In that sentence, the phrase "kiss her" can only refer back to "want to." It can't refer back to anything else, like not "want to have" because "I want to have kiss her" makes no sense" and not "want to have fun" because "I want to have fun kiss her" makes no sense.

"I want to have fun with and kiss her."

The above sentence doesn't really work, either. You're making a list of two things you "want to" do.
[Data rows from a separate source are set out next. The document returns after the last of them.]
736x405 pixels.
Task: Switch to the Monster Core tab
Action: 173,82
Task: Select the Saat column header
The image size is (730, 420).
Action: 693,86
Each item in the list refers back to "want to." Those two items are "have fun with (her)" and "kiss her." Grammatically, it becomes incomprehensibly convoluted when each of the two items in the list refers back to "want to" and then internally within the first item you refer forward to something in the second item as the object of the preposition "with" in the first item refers forward to a the direct object of the verb "kiss" in the second item, "her." You're all over the place, so much so that it doesn't make sense, which isn't to say that someone can't dissect it and work out what you mean, like I have, but it's not readily understandable and isn't how people talk.

What you'd say is:

"I want to have fun with her and kiss her."

Now, the verb "go" is a a different story because the phrase "go with" is readily understood as implying whoever is going, meaning one could say, "I want to go with and kiss her," but it wouldn't necessarily mean "go with her" but simply "go with whoever is going," so it would only ever be construed as "go with her" if she happens to be the only one going and people already know that. "Fun with" isn't a readily understood phrase like "go with" is, isn't a phrase where the object of the preposition can be left implied, like one can simply say as a sentence, "I'll go with," but one cannot simply say as a sentence, "I'll have fun with."